Work to complete
From the records below, copy each line that has the word "width" in it.

Data under study
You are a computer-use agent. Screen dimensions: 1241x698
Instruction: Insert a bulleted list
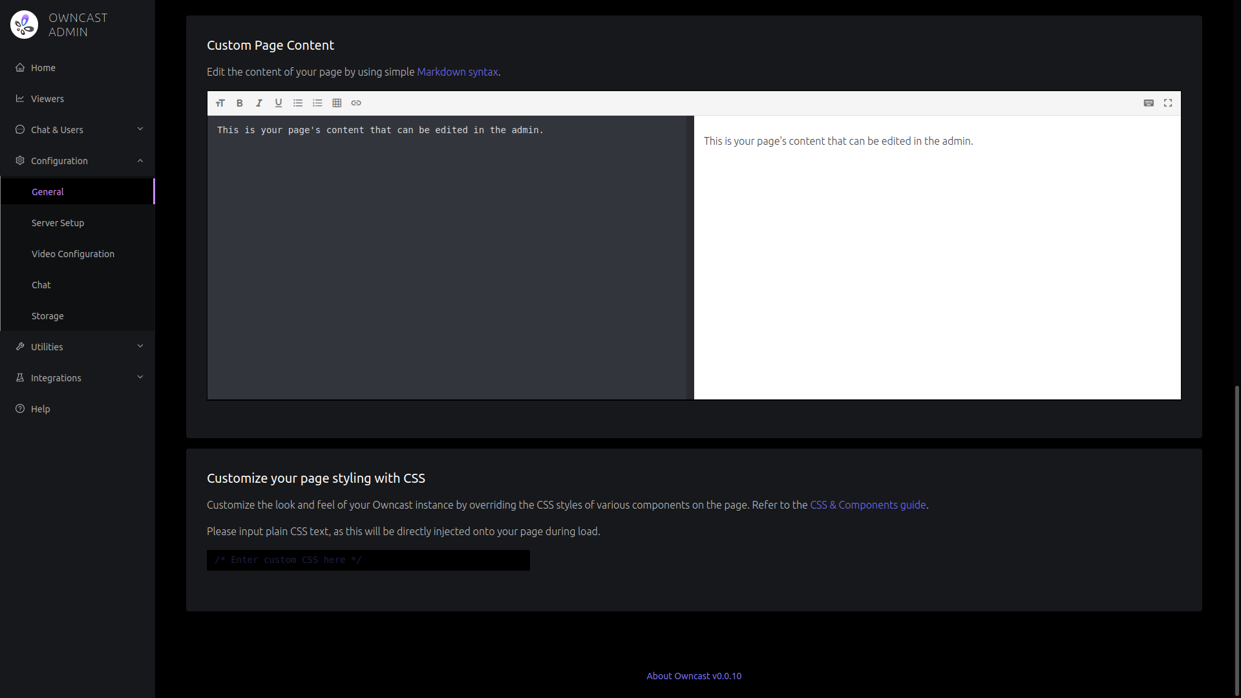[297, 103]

...

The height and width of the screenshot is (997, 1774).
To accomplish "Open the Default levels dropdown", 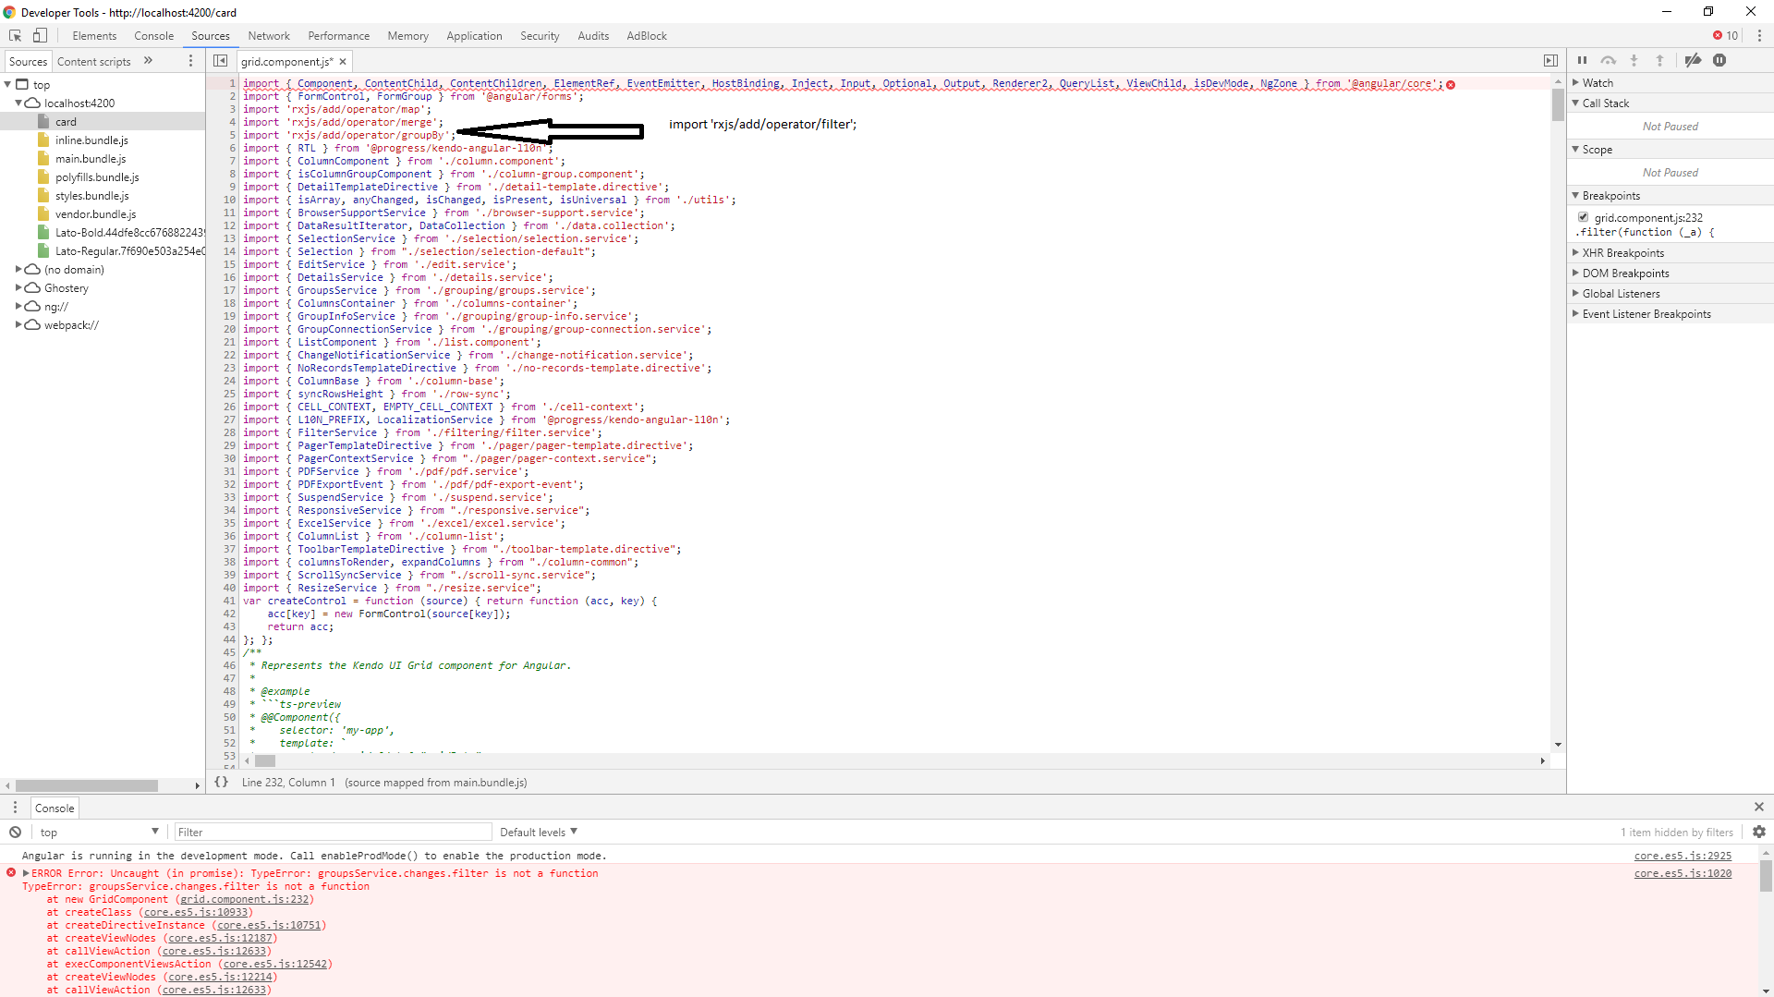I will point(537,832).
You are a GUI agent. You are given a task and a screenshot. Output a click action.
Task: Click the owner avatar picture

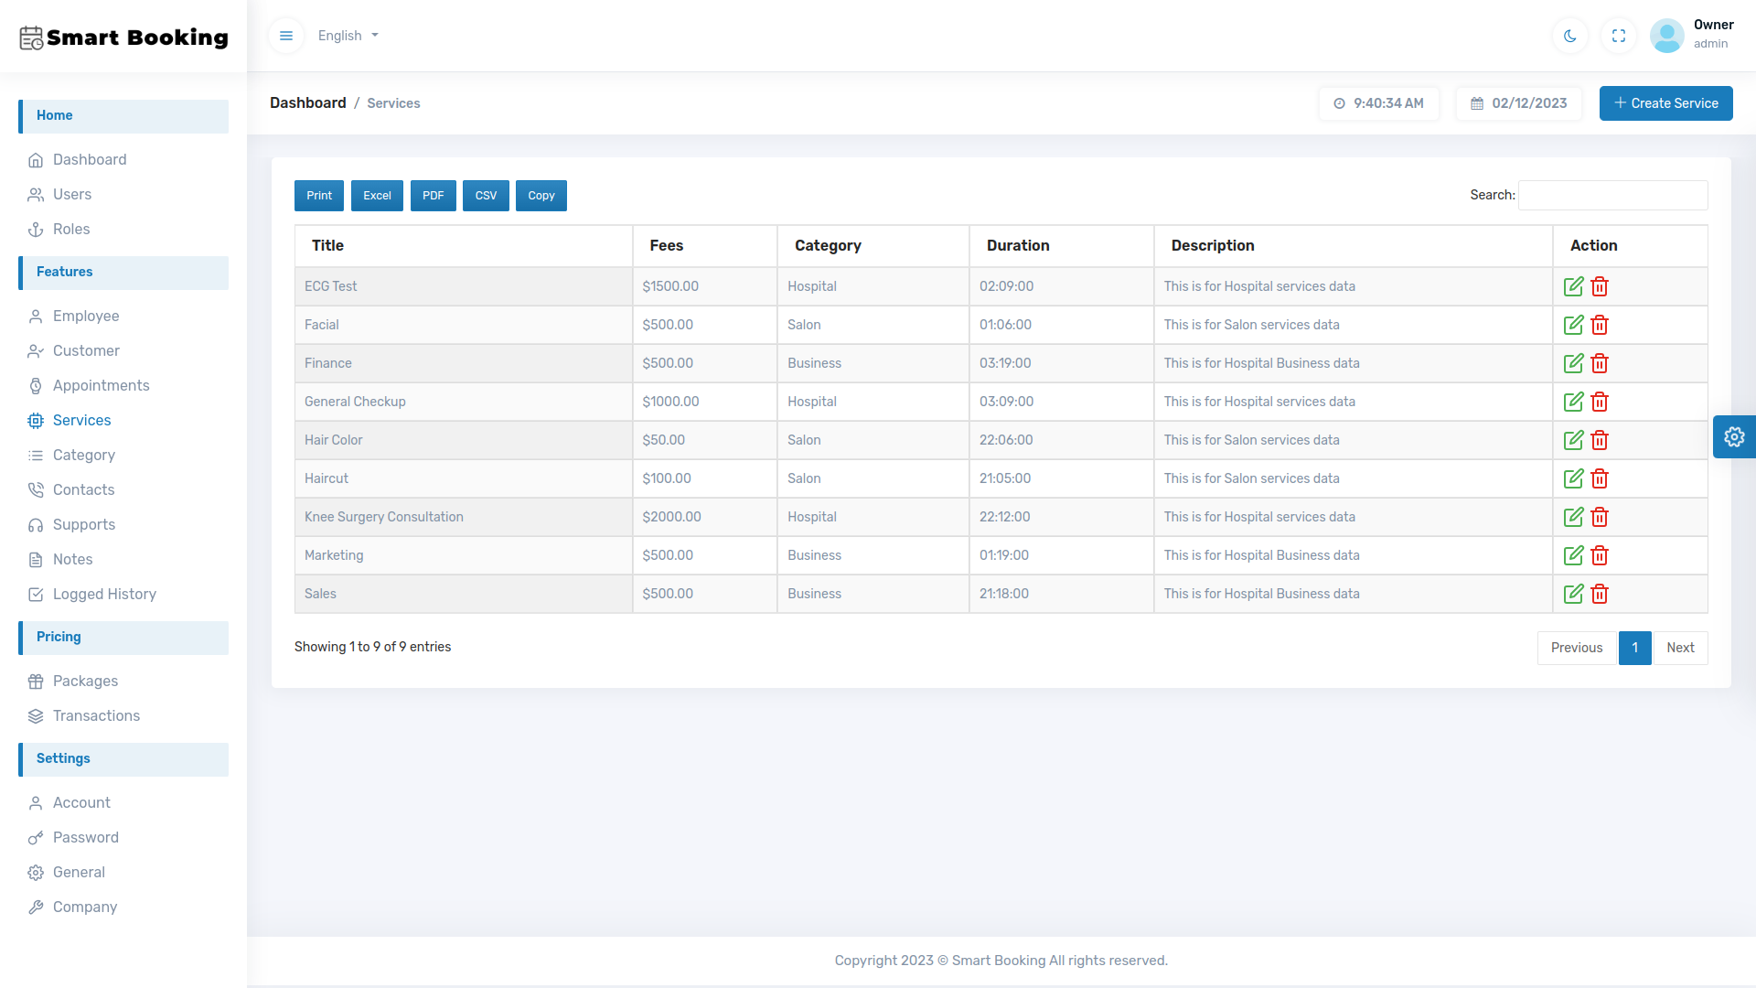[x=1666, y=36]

...

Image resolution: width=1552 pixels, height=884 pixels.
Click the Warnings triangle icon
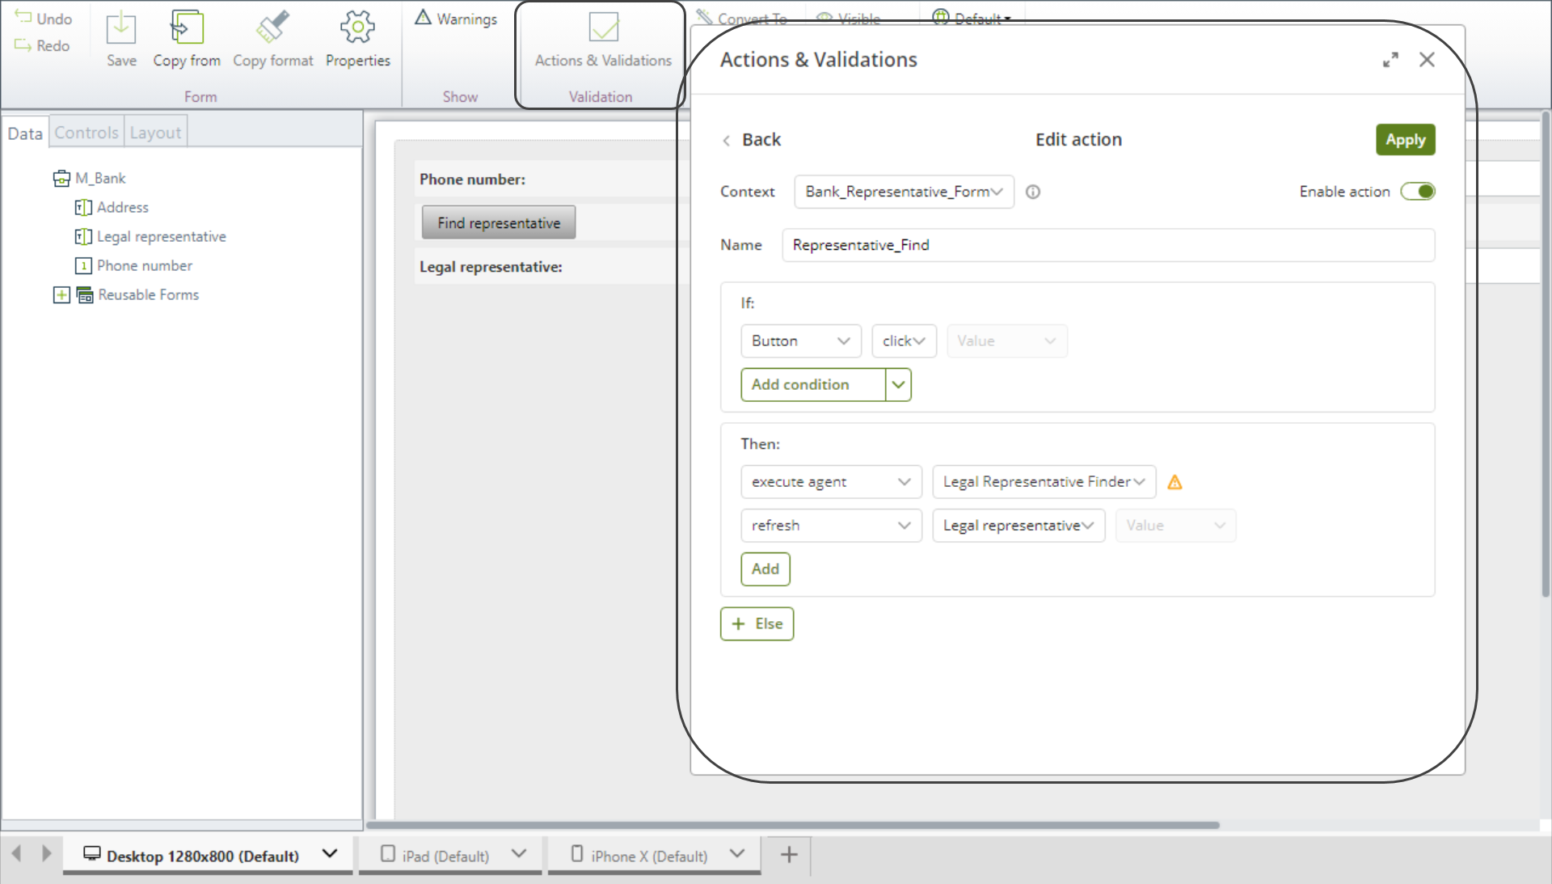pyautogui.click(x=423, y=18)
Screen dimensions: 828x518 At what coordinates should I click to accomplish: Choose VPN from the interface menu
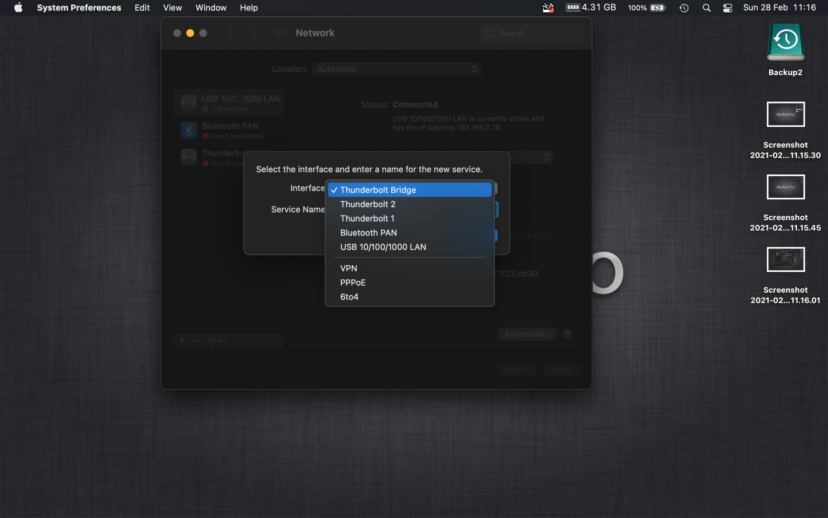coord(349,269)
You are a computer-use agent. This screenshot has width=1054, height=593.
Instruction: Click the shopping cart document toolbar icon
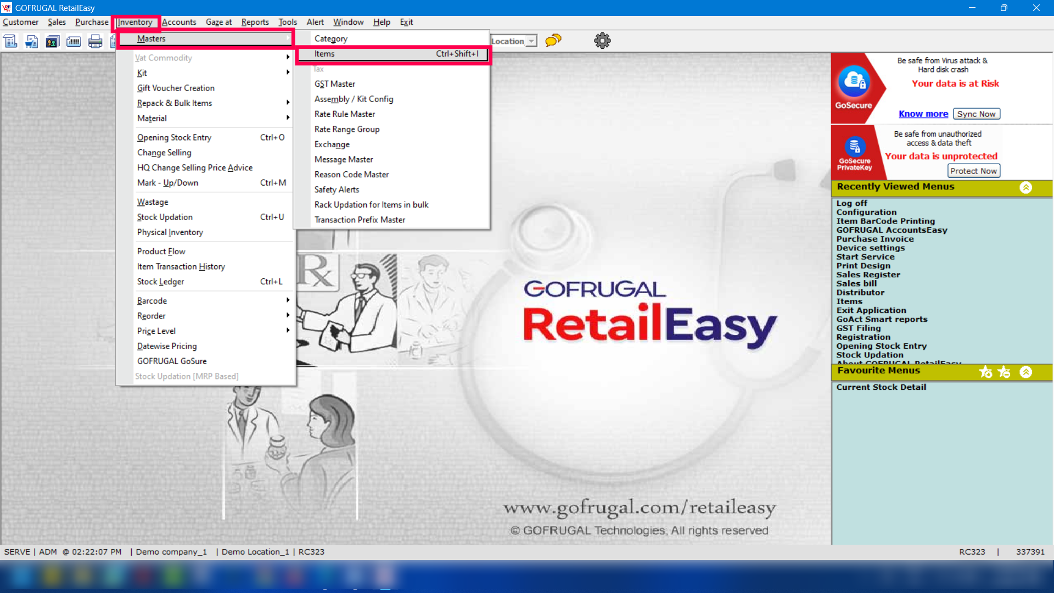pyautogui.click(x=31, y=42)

Answer
The height and width of the screenshot is (997, 1774).
Image resolution: width=1552 pixels, height=884 pixels.
You are a computer-use agent. This screenshot has width=1054, height=593.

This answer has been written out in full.